▶ [WHAT IS BEING ASKED] Can you copy the listing from the line containing "2576x880 pixels. How" through the line containing "This screenshot has height=721, width=1000.", reproducing each line exactly as it appears?

___ AVAILABLE RECORDS

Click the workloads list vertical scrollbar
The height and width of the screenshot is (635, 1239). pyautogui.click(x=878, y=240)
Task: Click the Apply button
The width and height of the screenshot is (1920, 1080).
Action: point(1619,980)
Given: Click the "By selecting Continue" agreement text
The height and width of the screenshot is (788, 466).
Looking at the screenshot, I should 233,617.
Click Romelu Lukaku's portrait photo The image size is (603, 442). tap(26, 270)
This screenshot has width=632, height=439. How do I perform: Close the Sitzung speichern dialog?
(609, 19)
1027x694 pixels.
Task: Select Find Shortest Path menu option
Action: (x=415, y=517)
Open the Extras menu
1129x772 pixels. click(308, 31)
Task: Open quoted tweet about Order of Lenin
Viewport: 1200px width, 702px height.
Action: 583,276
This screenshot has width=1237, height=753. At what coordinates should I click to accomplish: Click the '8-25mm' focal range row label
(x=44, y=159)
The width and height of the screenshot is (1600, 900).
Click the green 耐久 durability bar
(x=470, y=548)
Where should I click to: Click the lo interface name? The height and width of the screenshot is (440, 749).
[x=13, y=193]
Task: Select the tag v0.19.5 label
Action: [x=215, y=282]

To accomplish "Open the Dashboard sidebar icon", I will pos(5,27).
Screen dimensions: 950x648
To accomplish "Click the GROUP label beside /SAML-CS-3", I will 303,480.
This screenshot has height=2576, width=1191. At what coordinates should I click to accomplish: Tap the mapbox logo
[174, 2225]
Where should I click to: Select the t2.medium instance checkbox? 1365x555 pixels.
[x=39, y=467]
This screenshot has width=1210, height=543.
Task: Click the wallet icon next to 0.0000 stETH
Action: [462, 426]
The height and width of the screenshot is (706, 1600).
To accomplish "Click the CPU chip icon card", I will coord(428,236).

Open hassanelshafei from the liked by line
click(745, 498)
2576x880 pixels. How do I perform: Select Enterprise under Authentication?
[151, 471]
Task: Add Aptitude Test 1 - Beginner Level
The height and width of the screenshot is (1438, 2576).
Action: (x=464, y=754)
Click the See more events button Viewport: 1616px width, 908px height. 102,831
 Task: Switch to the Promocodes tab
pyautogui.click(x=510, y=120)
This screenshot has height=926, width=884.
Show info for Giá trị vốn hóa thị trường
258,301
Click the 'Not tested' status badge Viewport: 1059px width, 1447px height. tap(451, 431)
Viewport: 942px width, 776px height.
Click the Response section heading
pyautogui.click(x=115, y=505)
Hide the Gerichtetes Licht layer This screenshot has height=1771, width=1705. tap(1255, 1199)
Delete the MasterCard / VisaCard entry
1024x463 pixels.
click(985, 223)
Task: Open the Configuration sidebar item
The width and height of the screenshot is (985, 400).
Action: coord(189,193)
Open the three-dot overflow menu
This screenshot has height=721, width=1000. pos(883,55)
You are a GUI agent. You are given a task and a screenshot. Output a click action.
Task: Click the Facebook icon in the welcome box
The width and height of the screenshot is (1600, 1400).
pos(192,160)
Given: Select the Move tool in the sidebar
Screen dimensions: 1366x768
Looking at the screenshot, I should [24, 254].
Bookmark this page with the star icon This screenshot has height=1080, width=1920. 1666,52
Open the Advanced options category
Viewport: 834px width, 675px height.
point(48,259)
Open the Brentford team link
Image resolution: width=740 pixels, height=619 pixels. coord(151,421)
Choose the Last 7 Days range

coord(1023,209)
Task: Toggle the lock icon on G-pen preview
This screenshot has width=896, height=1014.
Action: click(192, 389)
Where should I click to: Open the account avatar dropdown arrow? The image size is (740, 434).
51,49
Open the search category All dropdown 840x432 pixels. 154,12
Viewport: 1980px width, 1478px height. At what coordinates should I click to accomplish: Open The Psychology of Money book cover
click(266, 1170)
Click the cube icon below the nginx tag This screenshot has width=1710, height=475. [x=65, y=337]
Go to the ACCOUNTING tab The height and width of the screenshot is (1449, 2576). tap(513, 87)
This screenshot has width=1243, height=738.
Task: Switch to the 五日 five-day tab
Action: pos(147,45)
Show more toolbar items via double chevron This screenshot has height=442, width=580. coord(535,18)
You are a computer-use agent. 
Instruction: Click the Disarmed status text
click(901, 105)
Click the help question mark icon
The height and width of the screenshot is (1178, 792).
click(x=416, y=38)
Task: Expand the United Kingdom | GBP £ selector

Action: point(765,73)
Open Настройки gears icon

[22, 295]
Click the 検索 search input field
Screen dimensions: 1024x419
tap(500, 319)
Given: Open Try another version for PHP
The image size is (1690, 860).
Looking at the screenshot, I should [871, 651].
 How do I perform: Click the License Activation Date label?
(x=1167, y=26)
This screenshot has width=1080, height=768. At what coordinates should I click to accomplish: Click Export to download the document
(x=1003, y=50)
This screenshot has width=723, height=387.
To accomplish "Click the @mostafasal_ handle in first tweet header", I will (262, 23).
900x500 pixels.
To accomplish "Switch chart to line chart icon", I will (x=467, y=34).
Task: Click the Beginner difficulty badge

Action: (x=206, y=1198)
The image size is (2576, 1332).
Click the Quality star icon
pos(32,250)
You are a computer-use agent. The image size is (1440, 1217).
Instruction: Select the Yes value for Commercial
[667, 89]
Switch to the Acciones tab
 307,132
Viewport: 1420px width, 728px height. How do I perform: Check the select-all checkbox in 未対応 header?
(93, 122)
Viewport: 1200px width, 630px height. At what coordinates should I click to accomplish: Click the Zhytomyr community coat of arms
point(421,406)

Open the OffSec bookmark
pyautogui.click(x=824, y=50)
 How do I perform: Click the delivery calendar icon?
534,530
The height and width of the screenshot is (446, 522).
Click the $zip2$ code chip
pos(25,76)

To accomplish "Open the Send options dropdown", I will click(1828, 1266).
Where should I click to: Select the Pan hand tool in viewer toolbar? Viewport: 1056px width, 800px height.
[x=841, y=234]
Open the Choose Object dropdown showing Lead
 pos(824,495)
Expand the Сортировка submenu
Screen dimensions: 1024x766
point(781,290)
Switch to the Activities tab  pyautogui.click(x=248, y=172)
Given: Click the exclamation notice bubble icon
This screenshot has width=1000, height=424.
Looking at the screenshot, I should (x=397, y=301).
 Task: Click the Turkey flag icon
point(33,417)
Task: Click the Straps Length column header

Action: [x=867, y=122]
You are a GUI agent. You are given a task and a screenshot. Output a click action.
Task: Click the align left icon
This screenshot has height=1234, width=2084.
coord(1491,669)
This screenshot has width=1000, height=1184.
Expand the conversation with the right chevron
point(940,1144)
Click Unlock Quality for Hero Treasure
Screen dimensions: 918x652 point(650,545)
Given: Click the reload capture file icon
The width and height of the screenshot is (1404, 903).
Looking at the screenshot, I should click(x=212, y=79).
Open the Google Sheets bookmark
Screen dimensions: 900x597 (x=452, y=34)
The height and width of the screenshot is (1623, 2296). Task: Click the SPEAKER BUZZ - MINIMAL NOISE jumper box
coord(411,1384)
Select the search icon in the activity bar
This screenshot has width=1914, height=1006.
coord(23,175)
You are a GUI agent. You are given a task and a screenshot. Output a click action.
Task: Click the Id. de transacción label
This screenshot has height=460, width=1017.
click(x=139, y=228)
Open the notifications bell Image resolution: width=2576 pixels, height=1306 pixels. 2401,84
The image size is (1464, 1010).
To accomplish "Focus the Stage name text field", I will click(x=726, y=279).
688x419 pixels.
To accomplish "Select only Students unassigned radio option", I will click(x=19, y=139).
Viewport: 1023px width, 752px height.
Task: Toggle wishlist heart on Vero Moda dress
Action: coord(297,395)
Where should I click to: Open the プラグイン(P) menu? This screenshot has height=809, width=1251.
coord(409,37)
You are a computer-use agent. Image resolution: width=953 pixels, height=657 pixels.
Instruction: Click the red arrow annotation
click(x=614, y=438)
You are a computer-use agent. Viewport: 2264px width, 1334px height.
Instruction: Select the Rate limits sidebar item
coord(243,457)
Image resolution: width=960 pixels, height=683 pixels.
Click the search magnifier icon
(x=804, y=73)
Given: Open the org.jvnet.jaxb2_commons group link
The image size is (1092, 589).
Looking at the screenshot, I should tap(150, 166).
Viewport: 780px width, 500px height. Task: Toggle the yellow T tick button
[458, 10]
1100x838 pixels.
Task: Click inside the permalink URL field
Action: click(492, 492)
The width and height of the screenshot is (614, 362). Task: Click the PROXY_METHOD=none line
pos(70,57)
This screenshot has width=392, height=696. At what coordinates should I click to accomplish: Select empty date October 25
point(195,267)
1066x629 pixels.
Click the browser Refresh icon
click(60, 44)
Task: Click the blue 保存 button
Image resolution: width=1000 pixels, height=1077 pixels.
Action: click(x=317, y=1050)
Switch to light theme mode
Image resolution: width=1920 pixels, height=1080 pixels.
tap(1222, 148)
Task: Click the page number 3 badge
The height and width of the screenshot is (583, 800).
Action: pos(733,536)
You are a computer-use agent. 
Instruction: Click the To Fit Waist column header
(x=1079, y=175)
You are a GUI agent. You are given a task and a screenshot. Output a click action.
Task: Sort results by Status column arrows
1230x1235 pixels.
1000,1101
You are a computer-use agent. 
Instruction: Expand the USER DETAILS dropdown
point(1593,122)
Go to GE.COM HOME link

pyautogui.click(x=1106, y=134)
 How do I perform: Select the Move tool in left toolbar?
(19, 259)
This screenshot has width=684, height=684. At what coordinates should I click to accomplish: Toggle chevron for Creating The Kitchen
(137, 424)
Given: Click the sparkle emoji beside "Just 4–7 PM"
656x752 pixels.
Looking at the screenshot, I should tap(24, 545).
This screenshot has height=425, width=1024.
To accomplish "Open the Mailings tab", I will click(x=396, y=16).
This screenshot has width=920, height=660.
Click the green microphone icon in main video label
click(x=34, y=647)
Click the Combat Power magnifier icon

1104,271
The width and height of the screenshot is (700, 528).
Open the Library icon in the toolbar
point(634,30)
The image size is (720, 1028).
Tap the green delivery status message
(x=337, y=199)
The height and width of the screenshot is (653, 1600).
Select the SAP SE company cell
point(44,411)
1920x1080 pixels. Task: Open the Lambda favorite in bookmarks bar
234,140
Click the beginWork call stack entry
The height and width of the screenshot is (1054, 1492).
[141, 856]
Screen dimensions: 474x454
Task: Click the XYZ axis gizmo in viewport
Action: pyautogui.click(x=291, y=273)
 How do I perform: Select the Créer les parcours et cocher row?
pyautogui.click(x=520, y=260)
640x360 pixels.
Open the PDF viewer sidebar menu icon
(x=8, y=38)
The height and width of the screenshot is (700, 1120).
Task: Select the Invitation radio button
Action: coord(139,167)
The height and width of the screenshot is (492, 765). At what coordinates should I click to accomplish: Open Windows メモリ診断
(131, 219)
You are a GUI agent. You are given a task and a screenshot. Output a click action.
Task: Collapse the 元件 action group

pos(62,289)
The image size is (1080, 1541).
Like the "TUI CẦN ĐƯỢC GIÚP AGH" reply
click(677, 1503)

______

▶ [RESPONSE FOR THIS EXERCISE]
2576x880 pixels. How do I perform: Select Enterprise under Authentication?
[151, 471]
Task: Add Aptitude Test 1 - Beginner Level
The height and width of the screenshot is (1438, 2576).
Action: (x=464, y=754)
Click the See more events button Viewport: 1616px width, 908px height. 102,831
 Task: Switch to the Promocodes tab
pyautogui.click(x=510, y=120)
This screenshot has height=926, width=884.
Show info for Giá trị vốn hóa thị trường
258,301
Click the 'Not tested' status badge Viewport: 1059px width, 1447px height. tap(451, 431)
Viewport: 942px width, 776px height.
Click the Response section heading
pyautogui.click(x=115, y=505)
Hide the Gerichtetes Licht layer This screenshot has height=1771, width=1705. tap(1255, 1199)
Delete the MasterCard / VisaCard entry
1024x463 pixels.
click(985, 223)
Task: Open the Configuration sidebar item
The width and height of the screenshot is (985, 400).
Action: coord(189,193)
Open the three-dot overflow menu
This screenshot has height=721, width=1000. pos(883,55)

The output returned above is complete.